Bayraklı Camii, Belgrad'daki tek cami. Osmanlı döneminde bu şehirde kaç cami yapıldığı hakkında net bir bilgiye sahip değilim. 263, 273, 360... gibi farklı birkaç rakam telaffuz edilse de emin olduğum tek bilgi, an itibariyle Belgrad'da bu camiden başka cami olmadığı. 

İlk adı Çuhacı Camii'ymiş. 1660-1688 yılları arasında, bir çuha tüccarının katkılarıyla yapılmış. Şehrin Avusturya-Macaristan İmparatorluğu tarafından işgal edildiği 1717-1739 yılları arasında Katolik kilisesi olarak kullanılmış. Zaten Osmanlı camilerinin çoğu da bu 22 yıllık dönemde yıkılmış. 

Osmanlıların şehri geri almasıyla yeniden cami olarak kullanılmaya başlamış. Hatta şehri geri alan Osmanlı Komutanı Ali Paşa'nın yaveri Hüseyin Bey'in adıyla anılmış bir dönem. 
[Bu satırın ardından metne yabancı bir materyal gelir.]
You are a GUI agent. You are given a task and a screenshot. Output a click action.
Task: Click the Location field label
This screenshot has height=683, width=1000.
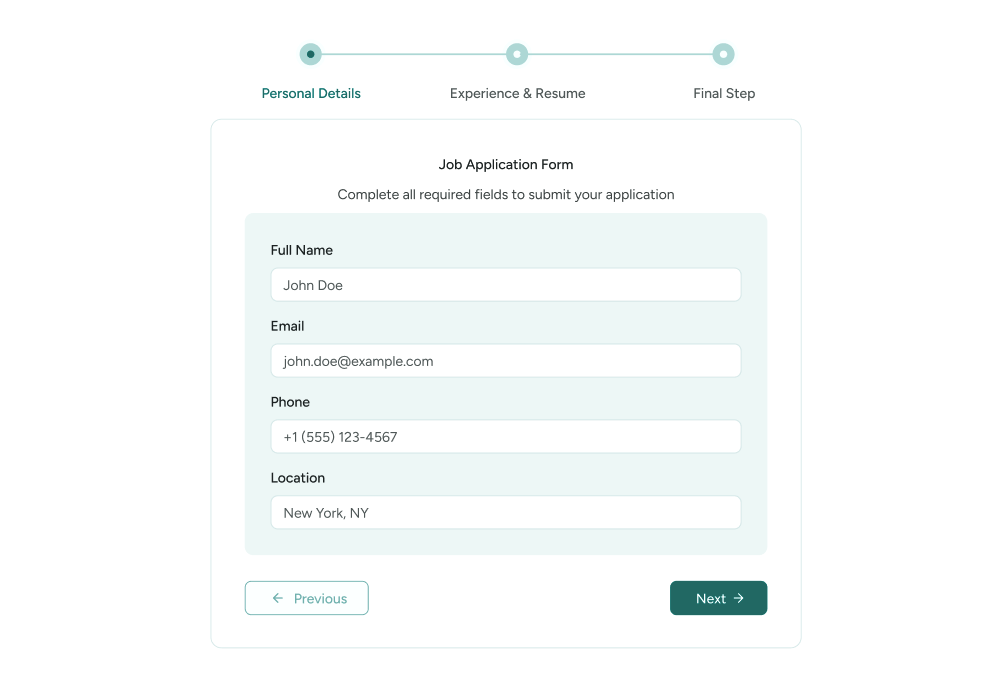pos(298,478)
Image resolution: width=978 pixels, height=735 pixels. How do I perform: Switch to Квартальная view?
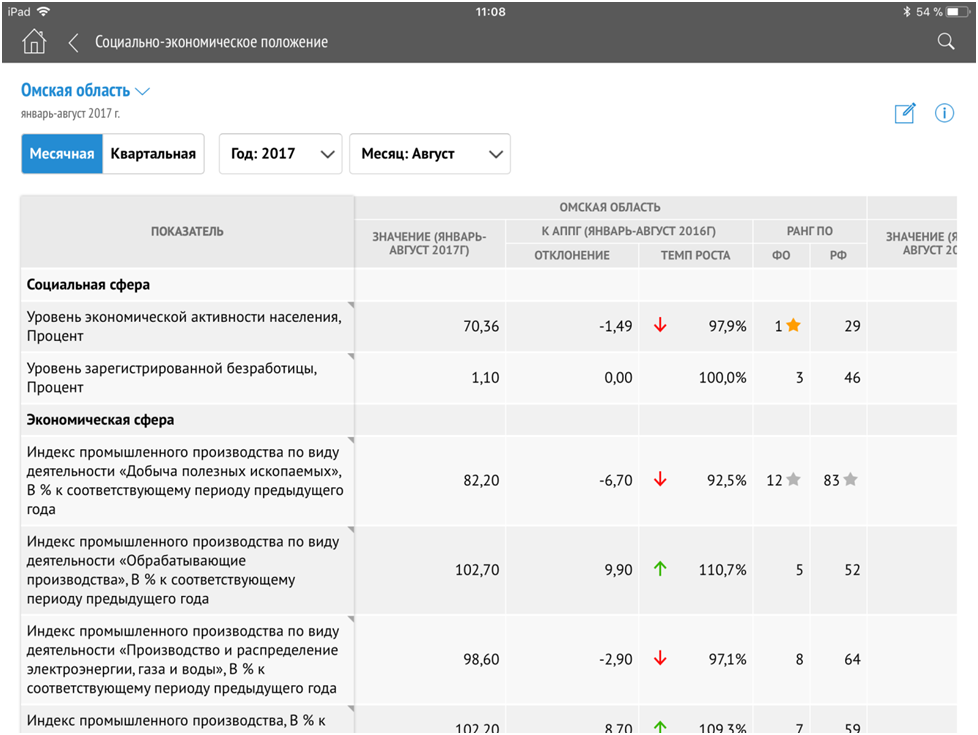[153, 154]
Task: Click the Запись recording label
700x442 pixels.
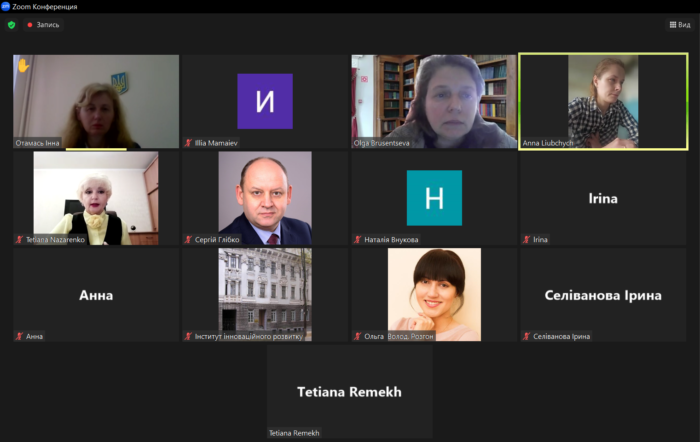Action: tap(48, 25)
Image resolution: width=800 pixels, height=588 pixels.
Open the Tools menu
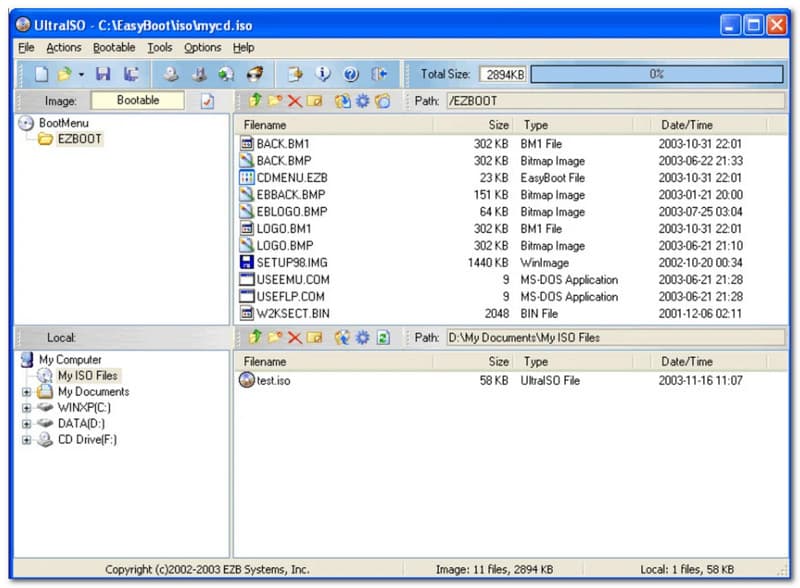(x=159, y=47)
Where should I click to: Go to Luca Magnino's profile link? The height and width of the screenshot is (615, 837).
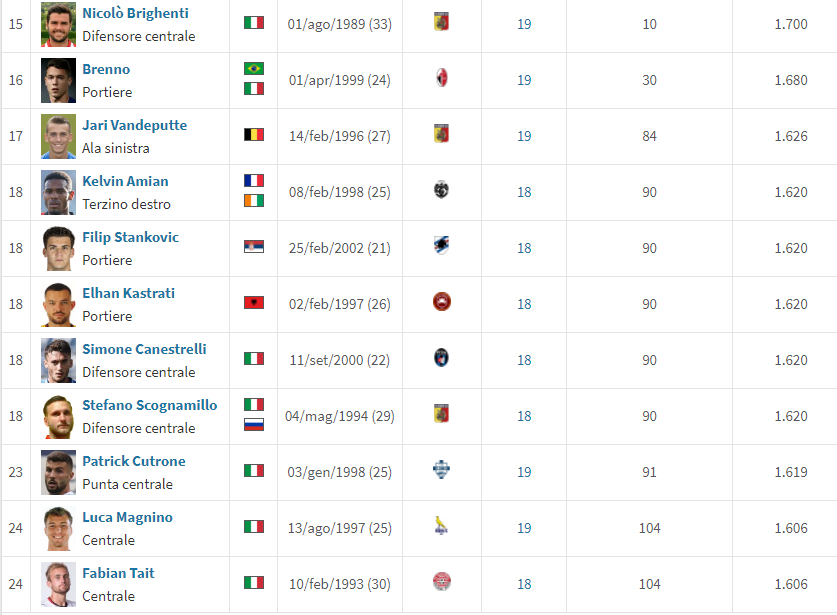[x=127, y=517]
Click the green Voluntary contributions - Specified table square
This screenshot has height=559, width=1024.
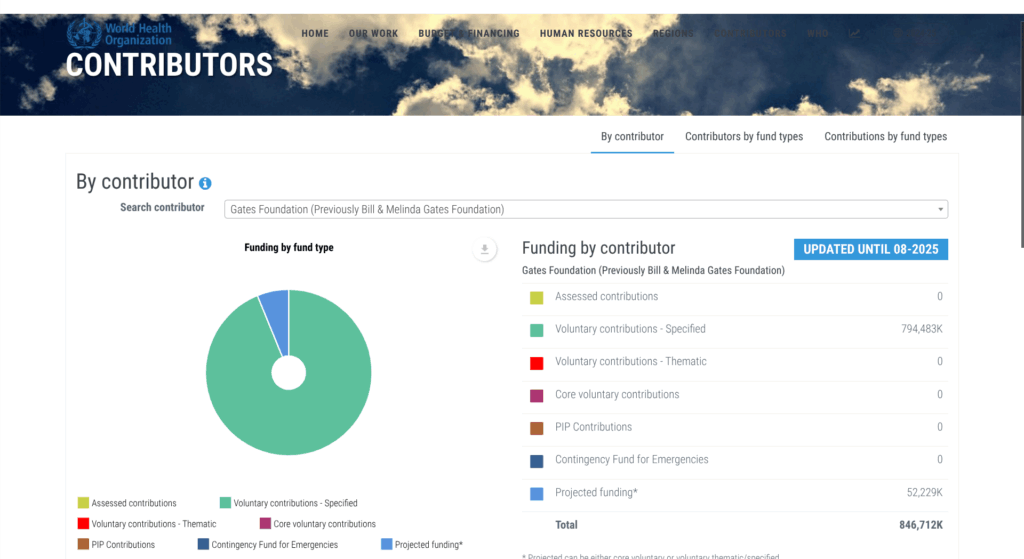point(537,330)
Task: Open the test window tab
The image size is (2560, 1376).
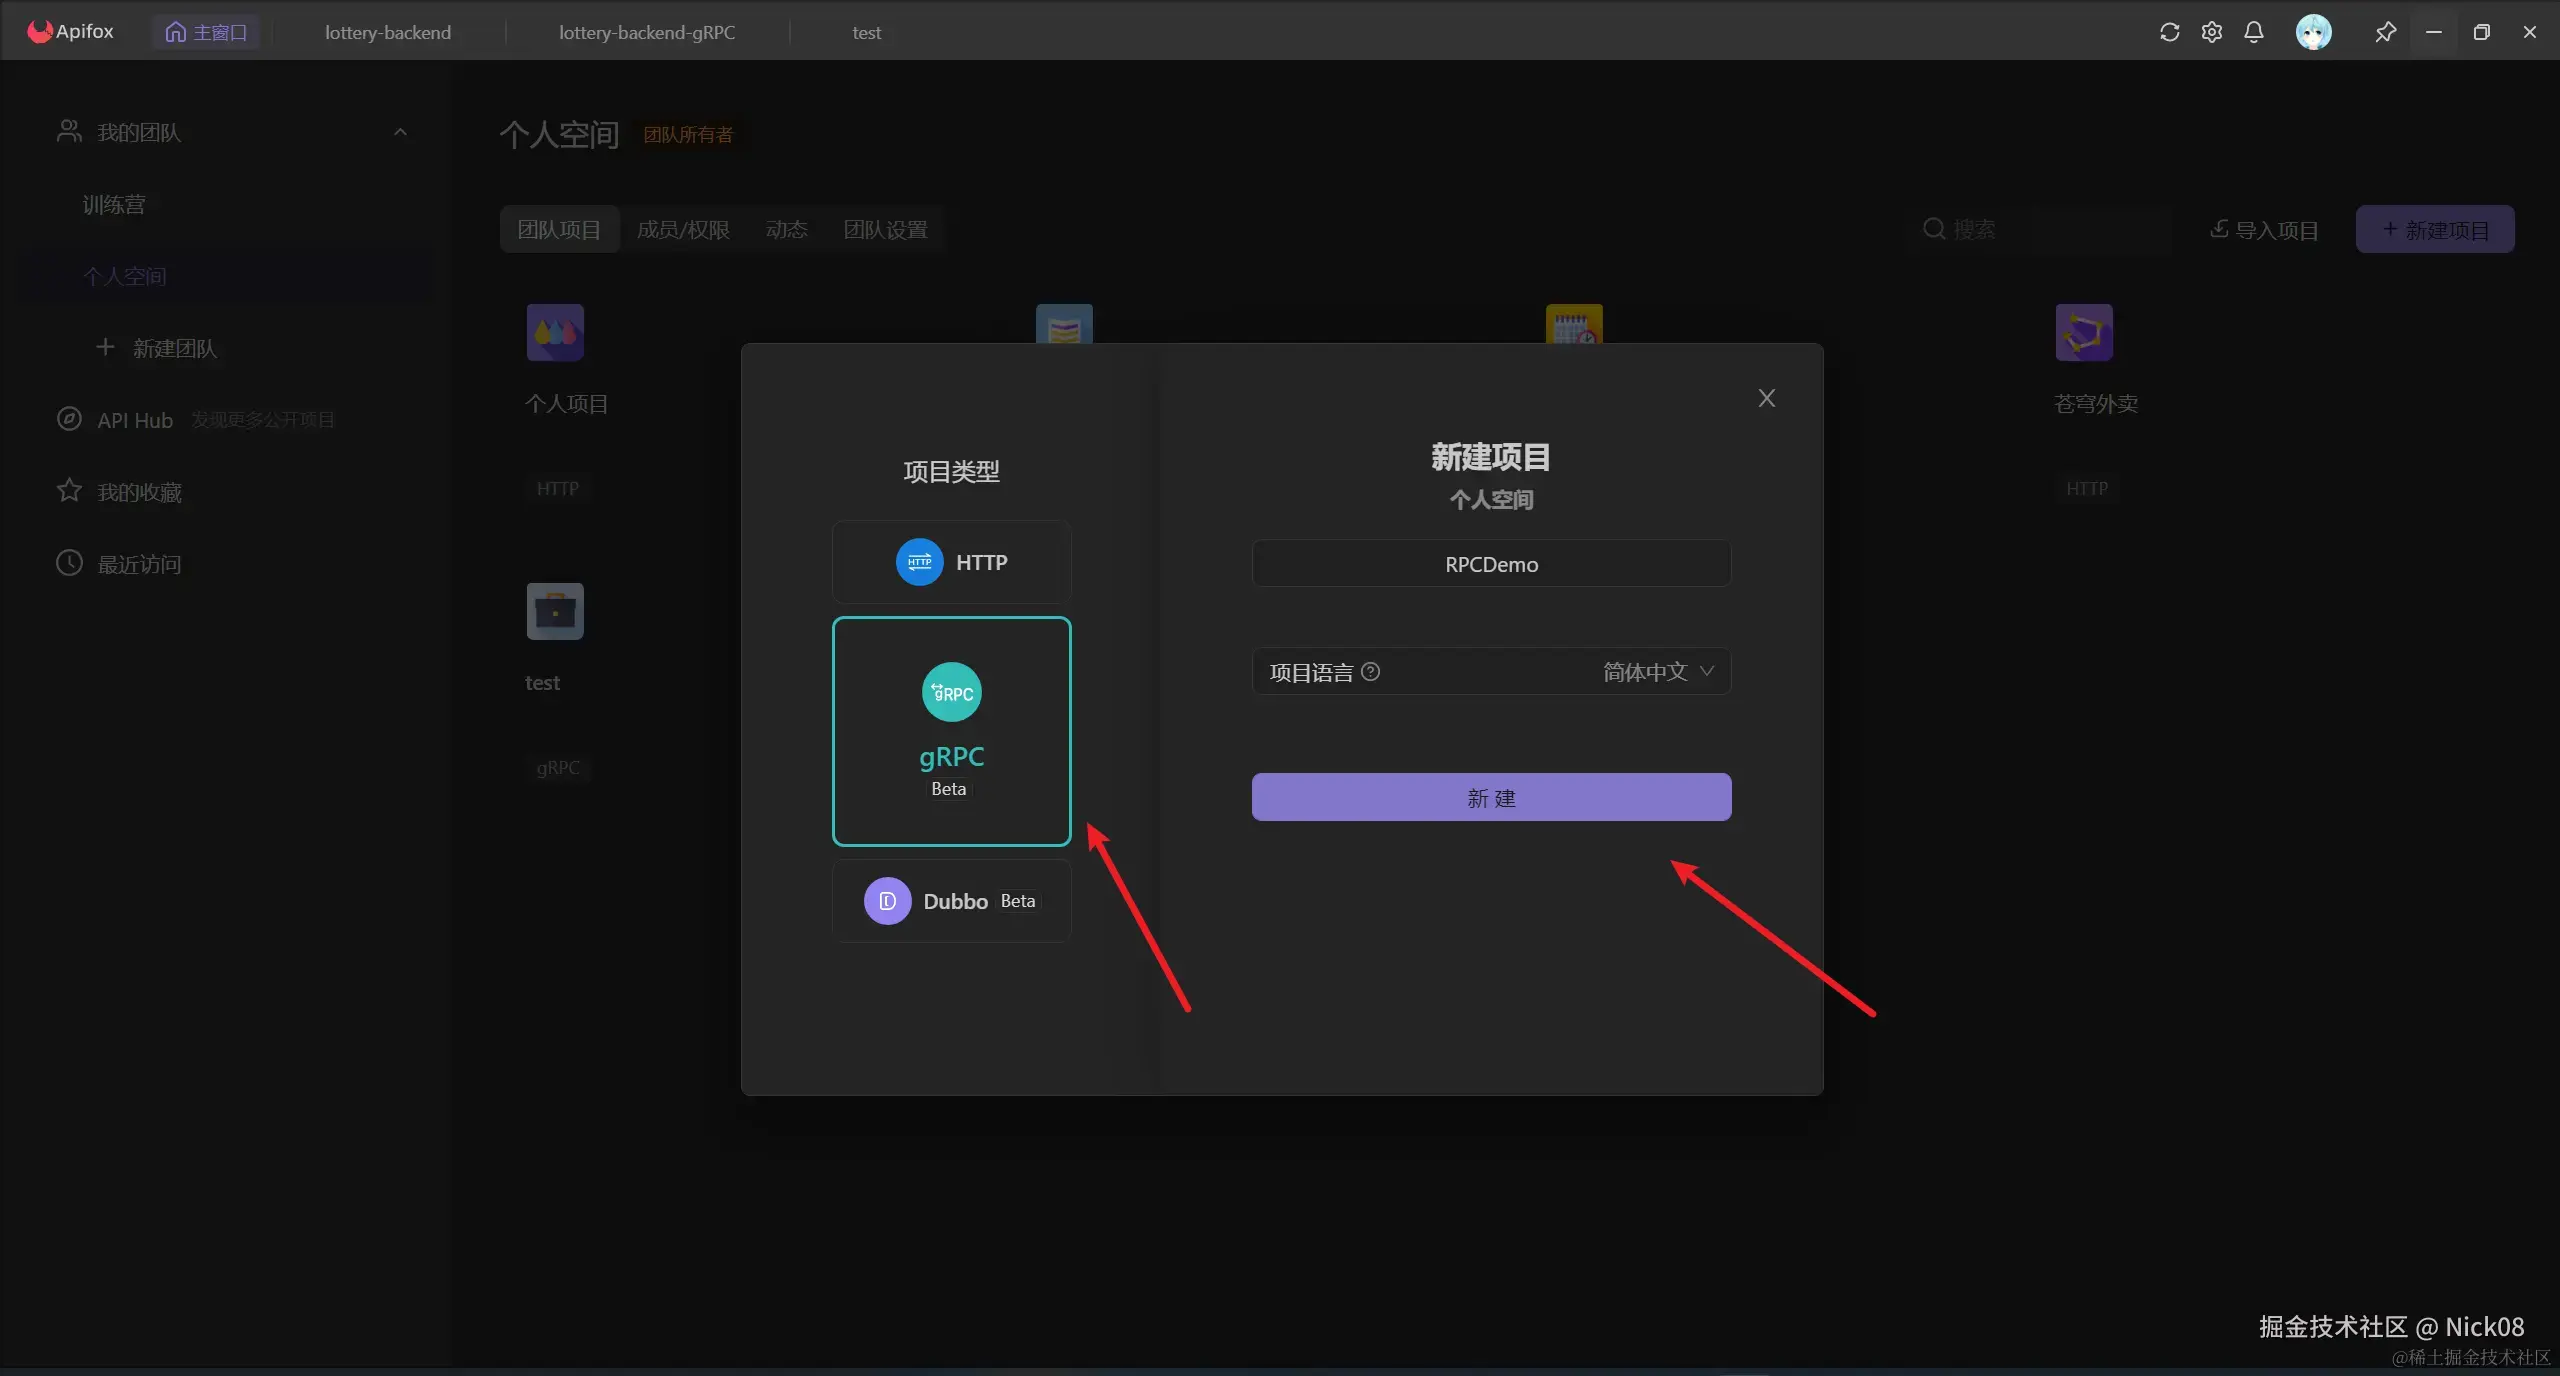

Minik, kare bir cami burası. Tuğladan yapılma minaresi dışında tamamı taştan. Kubbesi de altıgen bir zemine oturuyor.

Kapıda bir polis noktası var. 18 Mart 2004'te Kosova olayları sırasında ateşe verilmiş. O nedenle de 24 saat polis koruması altında. Ben de vardığımda ilk olarak polislerle selamlaşıp içeri girip giremeyeceğimi sordum. Sorun olmadığımı, ziyaret edebileceğimi söylediler. 

Ben girdiğimdeyse içeride kimse yoktu. Işıkları yaktım, fotoğraf çekmeye çalıştım. Ama tüm ışıkları yakmayı çekindiğimden olsa gerek çektiğim fotoğraflar da ışığın azlığından pek bir şeye benzemiyor. 


Az sonra içeri caminin imamı giriyor. Lübnan'ın Trablus şehrindenmiş. Biraz muhabbet ediyoruz. Sonra o bir kenarda namaz saatini beklemeye başlıyor. Zaten kısa bir süre sonra da müezzin gelip ezan okumaya başlıyor. 


Hafta içi ikindi namazı saati olduğu için pek kimse yok. Müezzin ve imam kendi kendilerine namaza başlıyorlar. 


Onlar namaza başladıklarında ben de camiden çıkıyorum. Daha sonra dışarıda namaza yetişmeye çalışan dört beş kişi daha görüyorum. Şehirdeki tek cami olduğundan, Tunuslu, Mısırlı, Türk... herkes bu camide ibaret ediyormuş. 

Ben de caminin karşısındaki minik dükkana gidiyorum ve dükkan sahibinin namazdan dönmesini bekliyorum. Bu dükkanda Sırpça Kuran, İslam'la ilgili sair kitaplar, tespihler... var. Bir arkadaşıma zamanında gittiğim her ülkeden ona tespih alacağıma söz verdiğimden bekliyorum. Ona ve anneme birer tespih alıp, kendime de Kuran'ın Sırpçaya çevirisini alıyorum.